As we discussed earlier, peering’s Access Control Setting checkbox, if enabled, classifies IPs in the peering VNet as part of VirtualNetwork. This effectively allows the traffic to be allowed on Azure level. Guest OS configuration is still required to allow the traffic in.

Click on the Network Interface name to proceed to the next step, red rectangle #2 in Figure 8.

Once the Network interfaces window opens, click on the Effective routes menu, as shown in Figure 9. The routing table has a route to 10.1.0.0/16 with the next hop type of VNet peering.

Routes and route tables

When you create a subnet, it has a default implicit route table associated with it. The Azure portal will not display such tables, and an administrator cannot add custom routes into them. The default route tables contain only system routes, which are automatically added by Azure.

To define a custom route an administrator must create a custom route table and associate it with the subnet. The custom route table will also have automatically added system routes, but these routes can be overridden.

To display routes, use the Effective routes tab of a network adapter, as described in the previous section, and shown in Figure 9. The system routes have Default as their source.

Figure 10 shows a conceptual diagram of relationships between subnets and route tables. Each subnet can have one route table associated with it. A route table, however, can be associated with multiple subnets at the same time.

(Mandatory) Default System Routes

Azure populates every route table, including the custom route tables, with the following routes.

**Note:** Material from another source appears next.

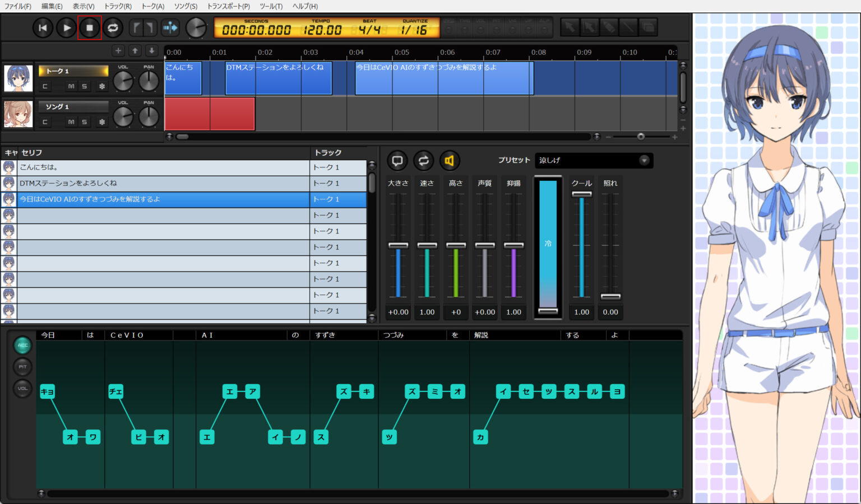Open the BEAT 4/4 time signature selector

(x=369, y=30)
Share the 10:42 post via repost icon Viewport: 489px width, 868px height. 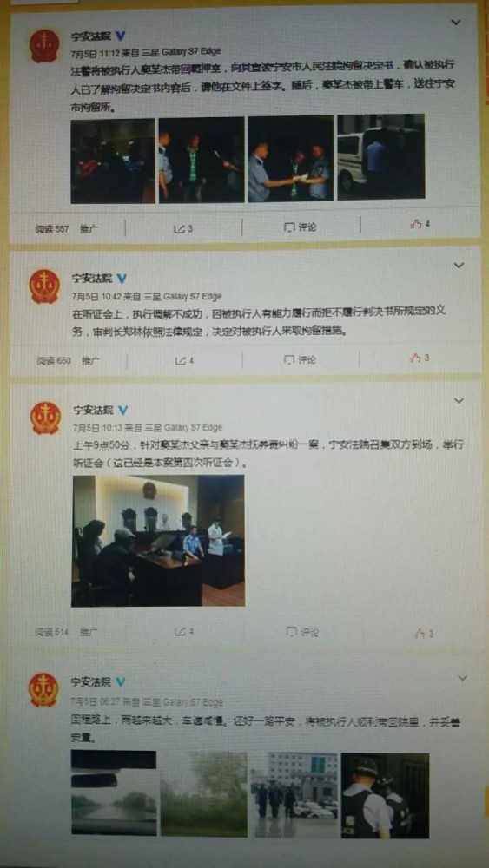click(184, 360)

Route	Next hop type	Comments
Local VNet's address space	Virtual network	In our example, 10.0.0.0/16 for subnets in VNET-A and 10.1.0.0/16 in VNET-B. Note that no subnet-specific routes are created
0.0.0.0/0	Internet	Default route points to Internet. Traffic to Azure public services uses this route, however, it doesn't traverse Internet and stays within Microsoft Azure network
10.0.0.0/8	None	Private RFC 1918 range
100.64.0.0/10	None	Similar to RFC 1918 ranges (reserved for Shared Address Space, see RFC 6598)
192.168.0.0/16	None	Private RFC 1918 range

Table 1. Mandatory Azure System Routes

The default system routes from Table 1 ensure that there is communication within VNet and all traffic is sent to the Internet, with the exception of private address space. Traffic to 3 private ranges is basically discarded.

Interestingly, 172.16.0.0/12 (also part of Private RFC 1918 range) is not among the default null routes. Traffic to this range matches 0.0.0.0/0 and sent to the Internet next hop. It is not routable on the Internet, so it should be discarded somewhere upstream.

(Optional) Default System Routes

Certain routes are only added by Azure into route tables when there is a specific configuration is enabled. For example, in Figure 9 route to a peered VNet was automatically added by Azure. Table 2 lists such routes that can appear in a route table.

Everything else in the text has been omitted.